RBS Boss McEwan To Put Customers First
A New Zealander has taken on the toughest job in British banking today - chief executive of Royal Bank of Scotland (RBS).
Ross McEwan steps up to the main role after running the retail banking side of RBS for a year.
He replaces Stephen Hester who led the bank for five turbulent years following the departure of his disgraced predecessor Fred Goodwin and the lender's near collapse.
Mr McEwan will be paid £1m a year plus £350,000 in lieu of a pension.
As he began work today, he was conducting a series of meetings with staff and greeting customers - his priority on taking charge.
In a message to workers, Mr McEwan said: "It's clear to me that we have a greater obligation than any other bank to build a business that supports its customers.
"We were saved by the Government five years ago because of how important we are to the everyday economy of the UK.
"I want RBS to stand firmly behind its customers with the explicit goal of helping them succeed. That includes an increase in our lending.
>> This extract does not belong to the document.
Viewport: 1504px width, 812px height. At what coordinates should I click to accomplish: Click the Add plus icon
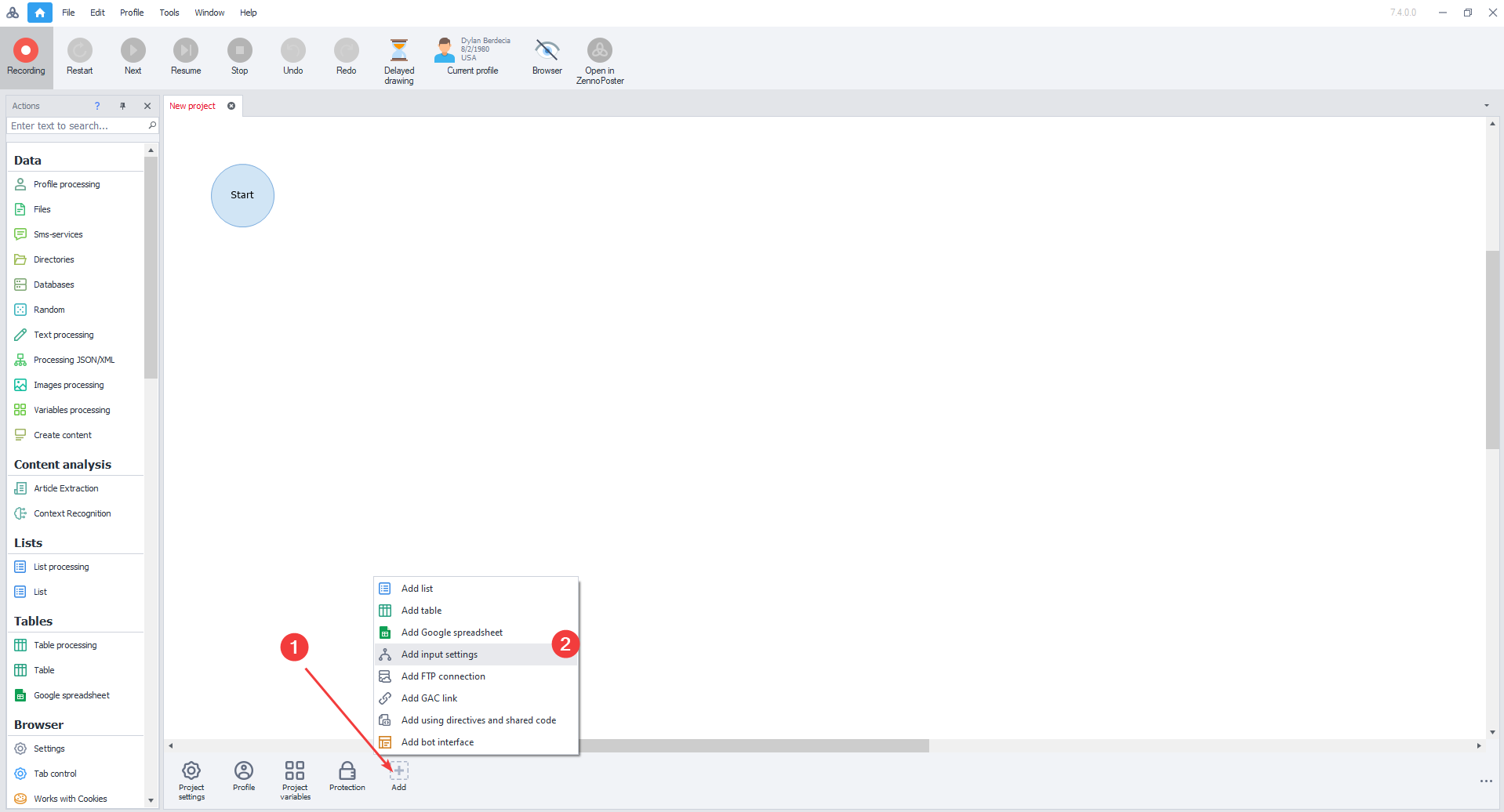pyautogui.click(x=398, y=771)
We must do everything possible to support the recovery and future growth of the UK."
He was welcomed to the role by RBS chairman Sir Philip Hampton.
He said: "Ross is a customer banker through and through and is determined to transform the bank into a real asset for the UK economy."
Mr McEwan's appointment was announced after a reported rift between Mr Hester and the Chancellor George Osborne, said to be over the bank's future structure.
Mr Hester had taken over in November 2008 in the midst of a calamitous period which saw it rescued by the Government, which still holds an 80% stake.
Its collapse followed the disastrous 2007 takeover of Dutch bank ABN Amro in a £49bn deal that weakened its capital position and left it highly vulnerable to the looming credit crunch.
Mr Hester was credited with turning the bank around amid tens of thousands of job cuts.
Non-core assets worth more than £200bn, including a chain of 900 pubs and an aircraft leasing business, were sold off.
RBS also began to sell off insurer Direct Line and last week it announced a £600m deal to hive off 314 bank branches under the revived Williams & Glyn's brand.
The turnaround plan helped the bank swing back out of the red with pre-tax profits of £1.4bn in its last half year.
But it has not been an easy path for the bank, which suffered a PR disaster following a series of IT failures which prevented customers managing their finances and prompted a big extra spend on compensation and system improvements.
Mr McEwan's appointment was confirmed in August amid Government revelations that RBS was still a long way from being returned to private hands.
He will be presiding over a bank that now has a greater focus on business lending as opposed to investment banking.
At the weekend, Mr McEwan welcomed the announcement that the Help-to-Buy scheme was being brought forward, as RBS announced that it would introduce a range of 95% loan-to-value mortgages under the scheme.
Before RBS, he was group executive for retail banking services at Commonwealth Bank of Australia.
He is married with two children and his interests include waterskiing, cycling, reading and spending time with his family.